● **Assigned task**: Down to the last character, transcribe every record.
*** Exercise data
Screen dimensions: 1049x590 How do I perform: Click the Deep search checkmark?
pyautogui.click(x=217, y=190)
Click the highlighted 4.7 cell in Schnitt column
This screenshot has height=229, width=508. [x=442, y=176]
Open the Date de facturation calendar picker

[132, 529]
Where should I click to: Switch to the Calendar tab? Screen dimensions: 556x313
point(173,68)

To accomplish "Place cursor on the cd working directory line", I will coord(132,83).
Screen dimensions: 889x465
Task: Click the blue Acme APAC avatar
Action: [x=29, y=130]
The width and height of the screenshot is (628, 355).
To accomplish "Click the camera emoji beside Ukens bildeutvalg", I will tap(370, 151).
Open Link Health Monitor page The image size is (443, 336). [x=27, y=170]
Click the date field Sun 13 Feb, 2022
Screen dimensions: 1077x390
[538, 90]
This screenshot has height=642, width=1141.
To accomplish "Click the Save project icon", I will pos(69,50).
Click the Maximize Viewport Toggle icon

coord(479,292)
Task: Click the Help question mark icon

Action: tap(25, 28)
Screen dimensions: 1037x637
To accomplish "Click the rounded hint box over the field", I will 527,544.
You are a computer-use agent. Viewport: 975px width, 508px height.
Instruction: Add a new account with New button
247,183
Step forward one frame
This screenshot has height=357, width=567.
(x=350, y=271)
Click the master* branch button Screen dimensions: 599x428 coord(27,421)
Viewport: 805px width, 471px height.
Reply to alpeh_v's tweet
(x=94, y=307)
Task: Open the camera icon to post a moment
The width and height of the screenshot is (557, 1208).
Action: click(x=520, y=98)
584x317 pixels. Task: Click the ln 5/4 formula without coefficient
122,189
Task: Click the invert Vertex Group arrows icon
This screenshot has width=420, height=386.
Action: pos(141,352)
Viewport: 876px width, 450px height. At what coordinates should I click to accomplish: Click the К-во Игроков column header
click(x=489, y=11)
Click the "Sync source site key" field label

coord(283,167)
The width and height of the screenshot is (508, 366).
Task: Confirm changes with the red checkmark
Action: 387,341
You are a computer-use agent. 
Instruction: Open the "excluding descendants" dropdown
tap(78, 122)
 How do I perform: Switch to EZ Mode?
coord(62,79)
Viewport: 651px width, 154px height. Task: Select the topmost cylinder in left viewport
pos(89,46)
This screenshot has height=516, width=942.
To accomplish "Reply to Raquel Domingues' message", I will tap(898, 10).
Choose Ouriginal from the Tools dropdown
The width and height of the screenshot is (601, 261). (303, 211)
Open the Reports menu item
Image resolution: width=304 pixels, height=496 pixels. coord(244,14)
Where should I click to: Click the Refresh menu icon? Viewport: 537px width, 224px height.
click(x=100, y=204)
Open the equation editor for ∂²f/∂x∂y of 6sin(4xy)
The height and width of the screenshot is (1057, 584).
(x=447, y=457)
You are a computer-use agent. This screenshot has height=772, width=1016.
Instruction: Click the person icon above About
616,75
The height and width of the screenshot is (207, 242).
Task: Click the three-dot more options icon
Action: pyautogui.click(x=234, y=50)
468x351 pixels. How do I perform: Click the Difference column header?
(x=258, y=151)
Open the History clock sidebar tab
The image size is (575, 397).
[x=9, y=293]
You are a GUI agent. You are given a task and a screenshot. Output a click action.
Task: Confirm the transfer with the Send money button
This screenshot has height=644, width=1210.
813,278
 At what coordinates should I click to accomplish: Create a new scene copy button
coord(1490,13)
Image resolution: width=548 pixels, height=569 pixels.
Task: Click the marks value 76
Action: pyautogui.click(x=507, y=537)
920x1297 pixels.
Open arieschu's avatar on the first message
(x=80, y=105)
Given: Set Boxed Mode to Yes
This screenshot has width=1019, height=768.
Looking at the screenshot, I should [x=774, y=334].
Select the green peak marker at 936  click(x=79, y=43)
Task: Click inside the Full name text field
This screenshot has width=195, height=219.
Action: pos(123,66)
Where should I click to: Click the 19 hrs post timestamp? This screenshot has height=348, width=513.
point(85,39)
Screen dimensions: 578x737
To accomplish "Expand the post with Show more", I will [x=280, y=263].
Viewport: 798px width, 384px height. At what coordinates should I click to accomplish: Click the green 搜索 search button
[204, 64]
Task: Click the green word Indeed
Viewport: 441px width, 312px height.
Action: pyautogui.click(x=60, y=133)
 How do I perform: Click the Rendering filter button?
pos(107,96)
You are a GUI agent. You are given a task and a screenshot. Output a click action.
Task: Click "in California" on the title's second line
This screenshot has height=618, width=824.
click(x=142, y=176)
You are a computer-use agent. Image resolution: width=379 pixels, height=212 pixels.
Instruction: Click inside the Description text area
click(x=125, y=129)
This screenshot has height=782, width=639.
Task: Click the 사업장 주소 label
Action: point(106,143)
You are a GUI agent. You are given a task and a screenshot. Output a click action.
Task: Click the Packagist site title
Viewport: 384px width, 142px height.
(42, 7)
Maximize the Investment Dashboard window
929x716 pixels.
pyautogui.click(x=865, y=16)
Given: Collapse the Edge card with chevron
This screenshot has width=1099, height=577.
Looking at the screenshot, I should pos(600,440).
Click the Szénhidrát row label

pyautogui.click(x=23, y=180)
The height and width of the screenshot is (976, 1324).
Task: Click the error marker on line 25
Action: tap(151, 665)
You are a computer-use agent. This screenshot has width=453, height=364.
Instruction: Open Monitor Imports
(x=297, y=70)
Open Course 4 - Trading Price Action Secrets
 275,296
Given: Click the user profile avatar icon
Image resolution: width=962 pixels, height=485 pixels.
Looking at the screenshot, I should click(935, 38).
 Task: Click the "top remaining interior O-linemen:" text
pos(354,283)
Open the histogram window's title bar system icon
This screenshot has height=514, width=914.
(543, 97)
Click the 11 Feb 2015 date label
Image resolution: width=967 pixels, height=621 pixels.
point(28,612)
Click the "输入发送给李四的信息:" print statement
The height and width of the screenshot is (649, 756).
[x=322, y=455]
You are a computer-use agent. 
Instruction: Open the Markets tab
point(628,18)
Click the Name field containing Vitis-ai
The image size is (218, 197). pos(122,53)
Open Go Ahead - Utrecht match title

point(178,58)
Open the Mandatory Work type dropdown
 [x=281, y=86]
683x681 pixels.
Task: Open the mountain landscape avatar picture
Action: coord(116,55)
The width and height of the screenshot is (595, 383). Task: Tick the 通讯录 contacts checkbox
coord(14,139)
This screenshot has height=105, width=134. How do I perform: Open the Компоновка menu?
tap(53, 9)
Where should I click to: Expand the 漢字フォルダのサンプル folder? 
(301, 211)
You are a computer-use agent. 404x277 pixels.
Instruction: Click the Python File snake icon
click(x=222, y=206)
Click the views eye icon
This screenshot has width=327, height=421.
******
● **Answer area**:
Screen dimensions: 1049x590 How do I perform: Click the Deep search checkmark?
pyautogui.click(x=217, y=190)
Click the highlighted 4.7 cell in Schnitt column
This screenshot has height=229, width=508. [x=442, y=176]
Open the Date de facturation calendar picker

[132, 529]
Where should I click to: Switch to the Calendar tab? Screen dimensions: 556x313
point(173,68)

To accomplish "Place cursor on the cd working directory line", I will coord(132,83).
Screen dimensions: 889x465
Task: Click the blue Acme APAC avatar
Action: [x=29, y=130]
The width and height of the screenshot is (628, 355).
To accomplish "Click the camera emoji beside Ukens bildeutvalg", I will tap(370, 151).
Open Link Health Monitor page The image size is (443, 336). [x=27, y=170]
Click the date field Sun 13 Feb, 2022
Screen dimensions: 1077x390
[538, 90]
This screenshot has height=642, width=1141.
To accomplish "Click the Save project icon", I will pos(69,50).
Click the Maximize Viewport Toggle icon

coord(479,292)
Task: Click the Help question mark icon

Action: tap(25, 28)
Screen dimensions: 1037x637
To accomplish "Click the rounded hint box over the field", I will 527,544.
You are a computer-use agent. Viewport: 975px width, 508px height.
Instruction: Add a new account with New button
247,183
Step forward one frame
This screenshot has height=357, width=567.
(x=350, y=271)
Click the master* branch button Screen dimensions: 599x428 coord(27,421)
Viewport: 805px width, 471px height.
Reply to alpeh_v's tweet
(x=94, y=307)
Task: Open the camera icon to post a moment
The width and height of the screenshot is (557, 1208).
Action: click(x=520, y=98)
584x317 pixels. Task: Click the ln 5/4 formula without coefficient
122,189
Task: Click the invert Vertex Group arrows icon
This screenshot has width=420, height=386.
Action: pos(141,352)
Viewport: 876px width, 450px height. At what coordinates should I click to accomplish: Click the К-во Игроков column header
click(x=489, y=11)
Click the "Sync source site key" field label

coord(283,167)
The width and height of the screenshot is (508, 366).
Task: Confirm changes with the red checkmark
Action: 387,341
You are a computer-use agent. 
Instruction: Open the "excluding descendants" dropdown
tap(78, 122)
 How do I perform: Switch to EZ Mode?
coord(62,79)
Viewport: 651px width, 154px height. Task: Select the topmost cylinder in left viewport
pos(89,46)
This screenshot has height=516, width=942.
To accomplish "Reply to Raquel Domingues' message", I will tap(898, 10).
Choose Ouriginal from the Tools dropdown
The width and height of the screenshot is (601, 261). (303, 211)
Open the Reports menu item
Image resolution: width=304 pixels, height=496 pixels. coord(244,14)
Where should I click to: Click the Refresh menu icon? Viewport: 537px width, 224px height.
click(x=100, y=204)
Open the equation editor for ∂²f/∂x∂y of 6sin(4xy)
The height and width of the screenshot is (1057, 584).
(x=447, y=457)
You are a computer-use agent. This screenshot has height=772, width=1016.
Instruction: Click the person icon above About
616,75
The height and width of the screenshot is (207, 242).
Task: Click the three-dot more options icon
Action: pyautogui.click(x=234, y=50)
468x351 pixels. How do I perform: Click the Difference column header?
(x=258, y=151)
Open the History clock sidebar tab
The image size is (575, 397).
[x=9, y=293]
You are a GUI agent. You are given a task and a screenshot. Output a click action.
Task: Confirm the transfer with the Send money button
This screenshot has height=644, width=1210.
813,278
 At what coordinates should I click to accomplish: Create a new scene copy button
coord(1490,13)
Image resolution: width=548 pixels, height=569 pixels.
Task: Click the marks value 76
Action: pyautogui.click(x=507, y=537)
920x1297 pixels.
Open arieschu's avatar on the first message
(x=80, y=105)
Given: Set Boxed Mode to Yes
This screenshot has width=1019, height=768.
Looking at the screenshot, I should [x=774, y=334].
Select the green peak marker at 936  click(x=79, y=43)
Task: Click inside the Full name text field
This screenshot has width=195, height=219.
Action: pos(123,66)
Where should I click to: Click the 19 hrs post timestamp? This screenshot has height=348, width=513.
point(85,39)
Screen dimensions: 578x737
To accomplish "Expand the post with Show more", I will [x=280, y=263].
Viewport: 798px width, 384px height. At what coordinates should I click to accomplish: Click the green 搜索 search button
[204, 64]
Task: Click the green word Indeed
Viewport: 441px width, 312px height.
Action: pyautogui.click(x=60, y=133)
 How do I perform: Click the Rendering filter button?
pos(107,96)
You are a GUI agent. You are given a task and a screenshot. Output a click action.
Task: Click "in California" on the title's second line
This screenshot has height=618, width=824.
click(x=142, y=176)
You are a computer-use agent. Image resolution: width=379 pixels, height=212 pixels.
Instruction: Click inside the Description text area
click(x=125, y=129)
This screenshot has height=782, width=639.
Task: Click the 사업장 주소 label
Action: point(106,143)
You are a GUI agent. You are given a task and a screenshot. Output a click action.
Task: Click the Packagist site title
Viewport: 384px width, 142px height.
(42, 7)
Maximize the Investment Dashboard window
929x716 pixels.
pyautogui.click(x=865, y=16)
Given: Collapse the Edge card with chevron
This screenshot has width=1099, height=577.
Looking at the screenshot, I should pos(600,440).
Click the Szénhidrát row label

pyautogui.click(x=23, y=180)
The height and width of the screenshot is (976, 1324).
Task: Click the error marker on line 25
Action: tap(151, 665)
You are a computer-use agent. This screenshot has width=453, height=364.
Instruction: Open Monitor Imports
(x=297, y=70)
Open Course 4 - Trading Price Action Secrets
 275,296
Given: Click the user profile avatar icon
Image resolution: width=962 pixels, height=485 pixels.
Looking at the screenshot, I should click(935, 38).
 Task: Click the "top remaining interior O-linemen:" text
pos(354,283)
Open the histogram window's title bar system icon
This screenshot has height=514, width=914.
(543, 97)
Click the 11 Feb 2015 date label
Image resolution: width=967 pixels, height=621 pixels.
point(28,612)
Click the "输入发送给李四的信息:" print statement
The height and width of the screenshot is (649, 756).
[x=322, y=455]
You are a computer-use agent. 
Instruction: Open the Markets tab
point(628,18)
Click the Name field containing Vitis-ai
The image size is (218, 197). pos(122,53)
Open Go Ahead - Utrecht match title

point(178,58)
Open the Mandatory Work type dropdown
 [x=281, y=86]
683x681 pixels.
Task: Open the mountain landscape avatar picture
Action: coord(116,55)
The width and height of the screenshot is (595, 383). Task: Tick the 通讯录 contacts checkbox
coord(14,139)
This screenshot has height=105, width=134. How do I perform: Open the Компоновка menu?
tap(53, 9)
Where should I click to: Expand the 漢字フォルダのサンプル folder? 
(301, 211)
You are a computer-use agent. 404x277 pixels.
Instruction: Click the Python File snake icon
click(x=222, y=206)
Click the views eye icon
This screenshot has width=327, height=421.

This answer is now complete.